CRIPPLE — Dallas Seavey was the first Iditarod musher to arrive here, only to learn he would be penalized for failing to sufficiently gut a moose he shot earlier in the race.
“You know, the hits just keep coming, and every day I just hope for a day of clean mushing,” Seavey said Thursday in this remote checkpoint, about 425 miles into the 1,000-mile race. “Just let us do what we do, which is travel with dogs down the trail, and it seems like every day something else comes up that’s another curveball, another challenge.”
One of Seavey’s next challenges will be overcoming a penalty of two hours added to his mandatory 24-hour rest. That’s something Seavey, a five-time Iditarod champion, did not address directly Thursday when asked by reporters, only saying, “I think the judges made the right call.”
Early Monday, Seavey’s team had come around a blind corner while going down a hill between the Skwentna and Finger Lake checkpoints when they started to pass by a moose on the trail. Then the moose attacked the dogs closest to Seavey’s sled, he said. Seavey shot and killed the moose, and he was obligated by race rules to gut it so the meat could be salvaged.
According to a press release from Iditarod Trail Sled Dog Race officials, Seavey spent about 10 minutes at the site of the moose encounter before traveling about 11 miles down the trail and camping.

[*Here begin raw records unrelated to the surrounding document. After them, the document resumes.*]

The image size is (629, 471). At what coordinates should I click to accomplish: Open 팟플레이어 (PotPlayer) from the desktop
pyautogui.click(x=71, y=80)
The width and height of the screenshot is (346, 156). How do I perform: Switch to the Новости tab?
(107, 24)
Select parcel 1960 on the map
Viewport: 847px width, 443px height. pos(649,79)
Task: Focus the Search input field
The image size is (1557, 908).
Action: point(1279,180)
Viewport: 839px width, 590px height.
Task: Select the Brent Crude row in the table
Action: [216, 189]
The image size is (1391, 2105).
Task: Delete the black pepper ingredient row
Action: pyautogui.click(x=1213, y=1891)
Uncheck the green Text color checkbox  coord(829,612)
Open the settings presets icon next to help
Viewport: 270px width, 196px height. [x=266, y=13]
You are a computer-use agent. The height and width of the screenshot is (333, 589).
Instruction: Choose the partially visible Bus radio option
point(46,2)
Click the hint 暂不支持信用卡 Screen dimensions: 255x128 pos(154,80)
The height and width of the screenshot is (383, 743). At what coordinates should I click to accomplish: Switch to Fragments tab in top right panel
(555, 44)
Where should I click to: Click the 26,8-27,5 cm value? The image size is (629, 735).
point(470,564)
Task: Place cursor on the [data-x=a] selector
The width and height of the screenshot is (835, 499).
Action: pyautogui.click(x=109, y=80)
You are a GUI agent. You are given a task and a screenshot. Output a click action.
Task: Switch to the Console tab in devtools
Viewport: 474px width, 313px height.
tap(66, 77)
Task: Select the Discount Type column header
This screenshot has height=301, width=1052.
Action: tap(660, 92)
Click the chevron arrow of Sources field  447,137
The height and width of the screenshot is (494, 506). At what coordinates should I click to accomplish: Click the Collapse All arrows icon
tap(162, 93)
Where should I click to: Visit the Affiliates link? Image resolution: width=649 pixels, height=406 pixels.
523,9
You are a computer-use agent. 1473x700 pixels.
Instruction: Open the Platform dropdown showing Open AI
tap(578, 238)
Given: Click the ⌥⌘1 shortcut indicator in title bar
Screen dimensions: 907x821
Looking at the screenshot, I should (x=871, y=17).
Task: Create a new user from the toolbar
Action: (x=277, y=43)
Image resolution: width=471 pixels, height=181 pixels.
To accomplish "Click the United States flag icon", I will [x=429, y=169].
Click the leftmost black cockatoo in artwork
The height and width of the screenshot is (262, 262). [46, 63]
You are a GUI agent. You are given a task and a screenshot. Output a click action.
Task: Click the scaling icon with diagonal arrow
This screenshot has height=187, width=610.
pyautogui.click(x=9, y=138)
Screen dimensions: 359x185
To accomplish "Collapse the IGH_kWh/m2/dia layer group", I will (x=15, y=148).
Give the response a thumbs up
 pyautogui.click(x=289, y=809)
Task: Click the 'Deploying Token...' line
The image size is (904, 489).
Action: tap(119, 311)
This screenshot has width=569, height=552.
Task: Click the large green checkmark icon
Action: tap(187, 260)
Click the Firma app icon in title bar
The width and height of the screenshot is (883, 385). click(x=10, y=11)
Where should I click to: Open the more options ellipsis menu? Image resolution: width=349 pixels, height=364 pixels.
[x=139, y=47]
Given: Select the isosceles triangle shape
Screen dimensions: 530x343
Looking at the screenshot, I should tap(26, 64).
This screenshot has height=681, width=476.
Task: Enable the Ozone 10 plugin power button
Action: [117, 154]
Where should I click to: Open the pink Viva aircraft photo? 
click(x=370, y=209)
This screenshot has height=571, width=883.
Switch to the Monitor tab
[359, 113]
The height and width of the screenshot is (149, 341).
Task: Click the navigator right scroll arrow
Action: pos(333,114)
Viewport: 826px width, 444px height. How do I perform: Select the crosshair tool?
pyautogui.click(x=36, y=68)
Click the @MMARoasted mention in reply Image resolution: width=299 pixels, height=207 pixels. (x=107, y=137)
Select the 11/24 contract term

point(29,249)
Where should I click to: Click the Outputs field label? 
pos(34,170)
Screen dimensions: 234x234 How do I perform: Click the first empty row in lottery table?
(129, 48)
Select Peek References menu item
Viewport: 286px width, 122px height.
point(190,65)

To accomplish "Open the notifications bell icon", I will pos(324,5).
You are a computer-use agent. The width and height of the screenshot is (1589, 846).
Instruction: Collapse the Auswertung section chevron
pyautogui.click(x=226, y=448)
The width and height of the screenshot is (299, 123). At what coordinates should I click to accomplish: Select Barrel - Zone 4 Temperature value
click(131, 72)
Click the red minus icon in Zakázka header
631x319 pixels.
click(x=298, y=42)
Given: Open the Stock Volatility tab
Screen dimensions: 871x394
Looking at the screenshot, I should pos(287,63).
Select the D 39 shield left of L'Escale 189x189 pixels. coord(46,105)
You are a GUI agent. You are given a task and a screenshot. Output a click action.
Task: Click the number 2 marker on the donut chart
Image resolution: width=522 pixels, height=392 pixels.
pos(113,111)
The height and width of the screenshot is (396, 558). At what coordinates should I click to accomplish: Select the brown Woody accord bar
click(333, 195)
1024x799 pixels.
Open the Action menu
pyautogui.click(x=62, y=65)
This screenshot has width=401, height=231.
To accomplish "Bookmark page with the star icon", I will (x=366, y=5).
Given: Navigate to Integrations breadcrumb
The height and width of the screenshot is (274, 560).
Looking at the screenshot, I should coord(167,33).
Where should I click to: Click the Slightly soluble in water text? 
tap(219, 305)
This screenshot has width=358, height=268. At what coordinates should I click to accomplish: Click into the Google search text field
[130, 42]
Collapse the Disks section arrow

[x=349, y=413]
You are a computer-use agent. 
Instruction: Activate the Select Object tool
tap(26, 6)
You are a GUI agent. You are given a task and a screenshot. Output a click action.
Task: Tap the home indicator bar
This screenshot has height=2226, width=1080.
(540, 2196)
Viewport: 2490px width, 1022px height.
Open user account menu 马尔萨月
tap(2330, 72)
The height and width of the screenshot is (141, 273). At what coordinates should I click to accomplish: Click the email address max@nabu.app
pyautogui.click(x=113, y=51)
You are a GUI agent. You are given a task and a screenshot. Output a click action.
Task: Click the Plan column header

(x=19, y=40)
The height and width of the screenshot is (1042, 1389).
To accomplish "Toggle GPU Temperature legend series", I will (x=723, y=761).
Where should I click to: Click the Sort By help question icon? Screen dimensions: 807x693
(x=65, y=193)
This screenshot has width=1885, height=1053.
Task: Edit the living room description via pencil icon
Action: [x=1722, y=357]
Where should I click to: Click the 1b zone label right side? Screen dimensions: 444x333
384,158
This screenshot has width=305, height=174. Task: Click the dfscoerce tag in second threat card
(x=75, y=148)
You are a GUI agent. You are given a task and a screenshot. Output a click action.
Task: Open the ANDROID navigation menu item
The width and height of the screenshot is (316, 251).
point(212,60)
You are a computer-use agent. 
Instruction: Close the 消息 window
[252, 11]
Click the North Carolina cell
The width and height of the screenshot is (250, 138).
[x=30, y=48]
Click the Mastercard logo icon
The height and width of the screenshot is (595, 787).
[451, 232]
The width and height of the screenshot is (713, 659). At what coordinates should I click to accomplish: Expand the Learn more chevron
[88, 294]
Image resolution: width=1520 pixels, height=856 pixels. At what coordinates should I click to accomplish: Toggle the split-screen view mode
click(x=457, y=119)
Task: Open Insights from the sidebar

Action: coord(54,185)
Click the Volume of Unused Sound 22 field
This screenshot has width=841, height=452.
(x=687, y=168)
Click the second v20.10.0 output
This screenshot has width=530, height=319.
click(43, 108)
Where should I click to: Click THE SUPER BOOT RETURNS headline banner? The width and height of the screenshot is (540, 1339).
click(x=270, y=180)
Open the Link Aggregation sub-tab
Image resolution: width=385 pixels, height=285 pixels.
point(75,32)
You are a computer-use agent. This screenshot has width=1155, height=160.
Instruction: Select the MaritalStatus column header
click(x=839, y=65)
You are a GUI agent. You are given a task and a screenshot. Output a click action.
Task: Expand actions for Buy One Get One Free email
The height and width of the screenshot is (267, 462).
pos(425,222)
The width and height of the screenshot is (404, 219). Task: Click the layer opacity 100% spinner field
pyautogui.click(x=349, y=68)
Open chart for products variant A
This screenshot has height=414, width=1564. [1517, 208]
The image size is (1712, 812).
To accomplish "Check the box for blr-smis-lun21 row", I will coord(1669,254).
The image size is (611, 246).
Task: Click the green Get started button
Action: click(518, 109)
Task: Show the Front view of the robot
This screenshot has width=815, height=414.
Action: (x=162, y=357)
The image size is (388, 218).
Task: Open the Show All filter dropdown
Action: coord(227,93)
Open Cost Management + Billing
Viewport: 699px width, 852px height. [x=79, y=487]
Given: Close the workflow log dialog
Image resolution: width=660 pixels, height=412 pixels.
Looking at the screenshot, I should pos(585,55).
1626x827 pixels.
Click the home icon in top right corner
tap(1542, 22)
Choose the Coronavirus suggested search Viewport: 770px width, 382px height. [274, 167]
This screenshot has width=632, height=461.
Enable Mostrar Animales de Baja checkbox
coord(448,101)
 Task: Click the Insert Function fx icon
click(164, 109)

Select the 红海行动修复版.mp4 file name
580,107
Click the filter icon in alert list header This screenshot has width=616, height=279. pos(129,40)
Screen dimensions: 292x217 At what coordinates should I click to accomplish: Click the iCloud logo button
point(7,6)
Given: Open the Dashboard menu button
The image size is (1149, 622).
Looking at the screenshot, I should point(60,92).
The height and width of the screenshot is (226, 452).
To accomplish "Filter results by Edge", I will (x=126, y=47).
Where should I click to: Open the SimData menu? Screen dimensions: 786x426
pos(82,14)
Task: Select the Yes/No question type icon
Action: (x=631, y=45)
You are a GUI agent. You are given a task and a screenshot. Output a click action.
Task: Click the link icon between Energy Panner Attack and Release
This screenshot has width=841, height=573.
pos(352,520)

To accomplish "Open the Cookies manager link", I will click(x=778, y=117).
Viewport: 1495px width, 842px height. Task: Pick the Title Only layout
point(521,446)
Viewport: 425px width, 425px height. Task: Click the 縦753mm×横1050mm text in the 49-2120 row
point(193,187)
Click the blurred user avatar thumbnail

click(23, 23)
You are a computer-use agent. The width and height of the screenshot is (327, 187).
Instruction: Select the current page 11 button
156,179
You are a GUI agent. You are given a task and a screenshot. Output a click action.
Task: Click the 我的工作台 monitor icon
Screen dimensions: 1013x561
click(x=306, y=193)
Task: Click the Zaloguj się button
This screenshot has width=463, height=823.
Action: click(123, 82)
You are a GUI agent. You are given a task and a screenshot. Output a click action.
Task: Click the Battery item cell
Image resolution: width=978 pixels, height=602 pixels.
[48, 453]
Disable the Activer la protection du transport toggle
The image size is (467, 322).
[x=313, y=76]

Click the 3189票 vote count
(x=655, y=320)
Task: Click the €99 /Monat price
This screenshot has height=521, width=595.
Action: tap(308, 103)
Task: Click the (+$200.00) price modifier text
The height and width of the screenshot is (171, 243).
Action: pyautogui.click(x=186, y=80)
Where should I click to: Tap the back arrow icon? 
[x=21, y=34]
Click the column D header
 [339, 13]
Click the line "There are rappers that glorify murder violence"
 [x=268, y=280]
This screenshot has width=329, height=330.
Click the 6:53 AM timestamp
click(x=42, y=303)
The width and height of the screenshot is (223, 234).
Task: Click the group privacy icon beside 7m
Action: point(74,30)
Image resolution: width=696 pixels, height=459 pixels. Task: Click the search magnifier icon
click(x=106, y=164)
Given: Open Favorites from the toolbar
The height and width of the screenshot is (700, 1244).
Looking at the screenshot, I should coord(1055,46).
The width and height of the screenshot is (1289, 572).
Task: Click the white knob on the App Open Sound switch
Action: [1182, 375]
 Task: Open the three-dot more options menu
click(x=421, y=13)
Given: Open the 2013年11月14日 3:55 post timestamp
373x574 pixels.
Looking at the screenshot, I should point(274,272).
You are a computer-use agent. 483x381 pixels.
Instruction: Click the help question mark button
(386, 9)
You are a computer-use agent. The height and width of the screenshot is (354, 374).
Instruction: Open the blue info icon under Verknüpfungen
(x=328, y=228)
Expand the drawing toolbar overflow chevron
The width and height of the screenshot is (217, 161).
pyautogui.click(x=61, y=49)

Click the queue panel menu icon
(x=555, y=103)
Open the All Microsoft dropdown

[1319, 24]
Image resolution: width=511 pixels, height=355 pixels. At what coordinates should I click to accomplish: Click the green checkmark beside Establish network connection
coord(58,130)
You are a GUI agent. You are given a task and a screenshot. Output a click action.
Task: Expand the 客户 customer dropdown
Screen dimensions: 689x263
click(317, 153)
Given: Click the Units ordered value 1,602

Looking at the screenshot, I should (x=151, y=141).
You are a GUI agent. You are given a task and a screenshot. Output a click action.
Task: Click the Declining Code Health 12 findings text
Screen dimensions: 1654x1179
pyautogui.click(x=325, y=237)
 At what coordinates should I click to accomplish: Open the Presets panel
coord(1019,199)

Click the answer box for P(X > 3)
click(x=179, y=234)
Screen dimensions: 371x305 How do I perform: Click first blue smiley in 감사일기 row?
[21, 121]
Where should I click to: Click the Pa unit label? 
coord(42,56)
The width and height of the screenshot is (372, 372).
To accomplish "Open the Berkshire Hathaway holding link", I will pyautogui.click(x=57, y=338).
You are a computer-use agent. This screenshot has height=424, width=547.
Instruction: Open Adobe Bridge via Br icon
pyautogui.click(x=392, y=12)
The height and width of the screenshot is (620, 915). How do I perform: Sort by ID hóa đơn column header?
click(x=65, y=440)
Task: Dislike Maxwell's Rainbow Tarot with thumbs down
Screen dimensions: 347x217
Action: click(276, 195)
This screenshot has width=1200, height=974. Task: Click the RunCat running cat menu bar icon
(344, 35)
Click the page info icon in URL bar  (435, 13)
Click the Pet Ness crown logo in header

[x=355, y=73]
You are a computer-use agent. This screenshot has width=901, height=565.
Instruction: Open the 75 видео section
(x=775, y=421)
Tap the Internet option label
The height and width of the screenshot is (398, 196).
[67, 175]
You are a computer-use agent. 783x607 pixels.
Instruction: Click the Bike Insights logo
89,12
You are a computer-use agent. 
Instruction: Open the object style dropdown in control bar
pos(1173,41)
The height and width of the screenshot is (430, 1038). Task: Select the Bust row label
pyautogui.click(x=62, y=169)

One of Seavey’s dogs, Faloo, got the worst of the attack. She had a gash and looked “terrible” at first but was still perky, Seavey said. The dog’s condition seemed to deteriorate on the way, he said.
When he arrived at Finger Lake, Faloo was flown to Anchorage, where she underwent two surgeries, Seavey said.
Seavey got updates at checkpoints and on a messaging device. The initial prognosis was that Faloo had a 20% chance of survival, then 50%, he said.
“And then, next I heard, she was going home,” Seavey said. “She’s not out of the woods. Of course infection’s always a concern.”
According to the Iditarod, a three-person panel looked into the moose-shooting incident and determined “the animal was not sufficiently gutted by the musher.”
[With mushers charging out of 24-hour rests, a real race firms up on Iditarod’s middle stretch]
Seavey declined to answer questions about whether his concern for Faloo had anything to do with the amount of time he spent gutting the moose.
“I don’t want to have to go through this every single checkpoint along the way, right?” Seavey said. “We are going to focus on our dog team and run the race.”
In an earlier interview, Seavey told the Iditarod Insider that he had tunnel vision after shooting the moose and “just made terrible, shocked decisions, I guess, one after the next.” He said he became focused on getting Faloo to Finger Lake as quickly as possible, and it didn’t occur to him that the prior checkpoint, Skwentna, was closer — a move PETA is criticizing.
He said, at the time, he worried that he’d be going head-on into other teams if he went backward, and he said he also remembers feeling worried about a team coming around the corner and colliding with them.
“Ten minutes of shocked brain and we pretty much screwed ourselves,” he told the Insider, the race’s media arm. “I feel absolutely terrible.”
He said he wanted to apologize to his dogs, his fans and his competitors.
A two-hour penalty can make a big difference in the Iditarod. Last year, just over an hour separated first and second place. And in 2022, Seavey placed second, crossing the finish line one hour and eight minutes after that year’s winner, Brent Sass.
Seavey and his 15 dogs raced out of Cripple at 11:13 p.m., according to the race tracker.
[Iditarod mushers care for dogs, sleep, eat and repeat during their 24-hour breaks]
For getting into Cripple first, he had won the Dorothy G. Page Award. The award comes with a trophy and $3,000 worth of gold nuggets.
“This is kind of the gold country in Alaska,” Seavey said after the award presentation. “So it’s so cool that it’s a tradition the Iditarod has kept up and remembering and commemorating the history of the trail, with the gold rushes, but also more importantly the sled dogs that really allowed us to travel and roam Alaska.”
Correction: An earlier version of this story incorrectly reported when Dallas Seavey left Cripple. He departed at 11:13 p.m. after accounting for the two-hour penalty and start-time differential.